**TASK:**
Tally every line below where "agent" appears, then report the total alone.

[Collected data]
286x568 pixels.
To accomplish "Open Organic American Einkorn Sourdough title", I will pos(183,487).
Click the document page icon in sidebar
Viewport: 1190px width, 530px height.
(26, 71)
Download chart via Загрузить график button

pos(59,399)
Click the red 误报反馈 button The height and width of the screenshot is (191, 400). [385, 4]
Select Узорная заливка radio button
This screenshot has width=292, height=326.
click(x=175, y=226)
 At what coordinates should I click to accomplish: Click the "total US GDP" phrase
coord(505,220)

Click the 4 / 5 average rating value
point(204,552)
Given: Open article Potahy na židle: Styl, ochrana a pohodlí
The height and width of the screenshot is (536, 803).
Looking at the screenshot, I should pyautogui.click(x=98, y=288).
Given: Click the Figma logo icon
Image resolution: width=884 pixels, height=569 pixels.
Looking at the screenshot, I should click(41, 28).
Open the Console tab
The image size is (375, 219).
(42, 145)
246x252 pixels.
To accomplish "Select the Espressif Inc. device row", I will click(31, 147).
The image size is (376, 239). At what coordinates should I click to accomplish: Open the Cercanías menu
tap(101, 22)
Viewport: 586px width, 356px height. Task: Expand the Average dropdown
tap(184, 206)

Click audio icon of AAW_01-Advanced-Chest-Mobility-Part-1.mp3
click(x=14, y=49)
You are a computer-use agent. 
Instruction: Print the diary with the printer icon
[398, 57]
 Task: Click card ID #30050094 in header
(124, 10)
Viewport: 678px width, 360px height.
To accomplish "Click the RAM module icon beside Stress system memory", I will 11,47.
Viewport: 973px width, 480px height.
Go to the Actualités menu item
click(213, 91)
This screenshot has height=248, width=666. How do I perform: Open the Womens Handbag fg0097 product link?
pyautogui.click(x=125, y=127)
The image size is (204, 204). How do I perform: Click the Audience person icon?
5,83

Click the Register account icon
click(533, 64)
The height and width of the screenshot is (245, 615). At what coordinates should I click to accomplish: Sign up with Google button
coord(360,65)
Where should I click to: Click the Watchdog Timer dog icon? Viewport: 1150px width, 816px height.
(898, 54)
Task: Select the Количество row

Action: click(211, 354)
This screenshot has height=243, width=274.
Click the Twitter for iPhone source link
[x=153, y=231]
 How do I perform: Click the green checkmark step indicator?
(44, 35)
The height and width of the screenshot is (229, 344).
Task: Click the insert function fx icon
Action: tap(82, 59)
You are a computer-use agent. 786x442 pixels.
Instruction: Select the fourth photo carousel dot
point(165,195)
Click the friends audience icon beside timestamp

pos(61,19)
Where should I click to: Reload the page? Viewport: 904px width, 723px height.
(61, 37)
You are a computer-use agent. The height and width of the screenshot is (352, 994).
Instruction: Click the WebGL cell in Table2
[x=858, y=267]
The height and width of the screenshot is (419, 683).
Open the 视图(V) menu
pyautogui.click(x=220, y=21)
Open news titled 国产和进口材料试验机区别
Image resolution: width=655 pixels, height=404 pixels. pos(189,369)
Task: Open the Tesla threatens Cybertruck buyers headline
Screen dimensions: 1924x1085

**EXERCISE RESPONSE:**
3